A provincial panellist and St. Albert resident wants you to tell her this evening how the province should spend some $645 million in energy efficiency cash.
St. Albert’s Tanya Doran will be one of the seven members of the province’s Energy Efficiency Advisory Panel hosting an open house at MacEwan University today (July 20). The event is meant to give residents a chance to tell the province how they want the new Energy Efficiency Alberta agency to operate.
The agency is set to spend $645 million in the next five years to promote energy efficiency and community energy systems, said Doran, the senior sustainability lead at Stantec and member of St. Albert’s Environmental Advisory Committee.

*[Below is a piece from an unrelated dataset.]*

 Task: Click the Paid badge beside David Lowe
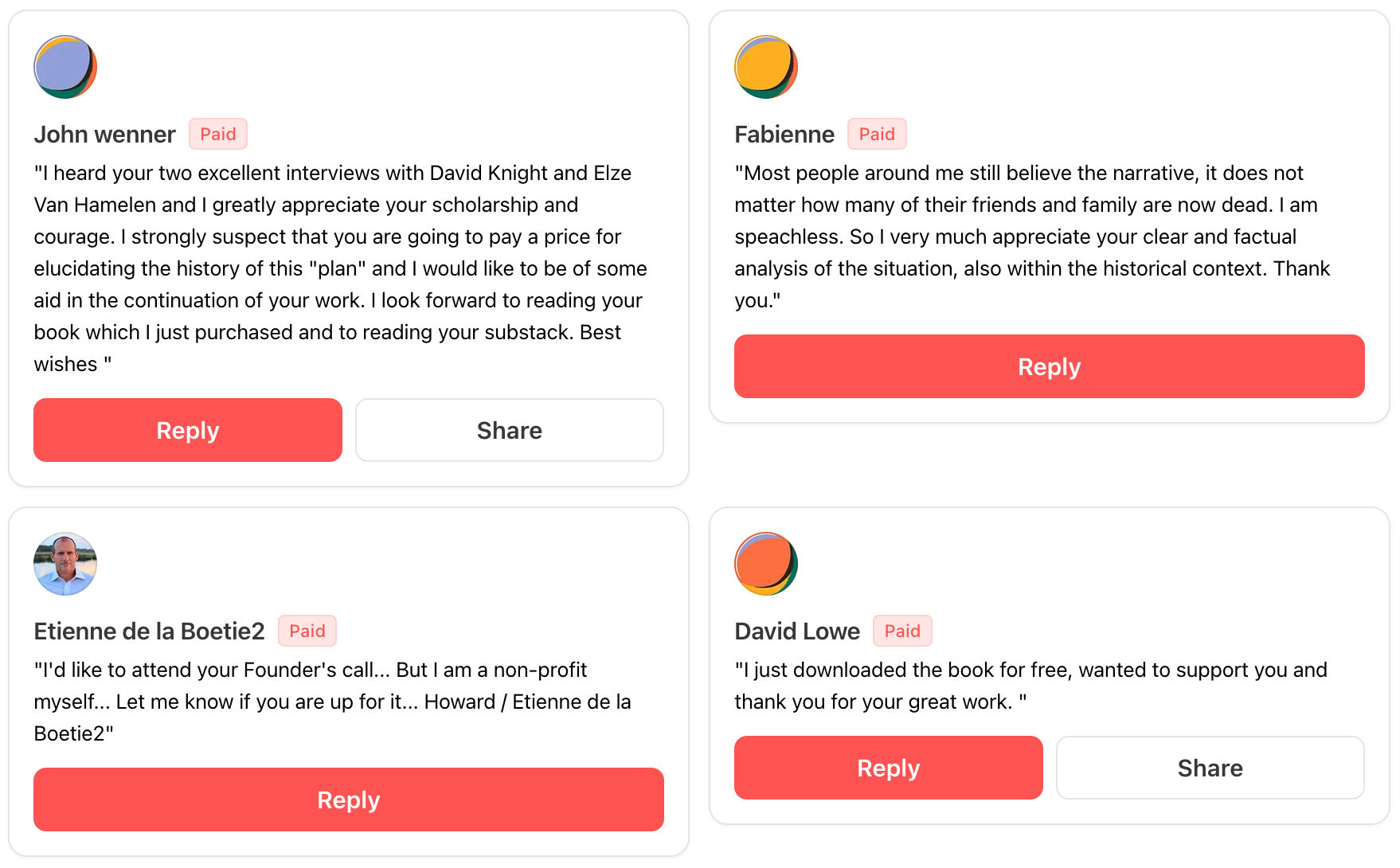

“We’re the last (region) in North America without any energy efficiency programs,” she said, and there are a lot of quick wins to be made here in energy efficiency.
About 190 enthusiastic people came out to the first open house Monday in Calgary, which Doran described as a “soul-filling” experience.
“It tells me we have some pent-up capacity to move on this.”
She encouraged residents to come out to Wednesday’s open house with their ideas or to send them to the group through email.
“I want to hear about their vision. I want to hear about how they want to make their homes energy efficient, their businesses energy efficient. I want to hear what kind of programs they think they need,” she said.
“Bring your questions, bring your solutions.”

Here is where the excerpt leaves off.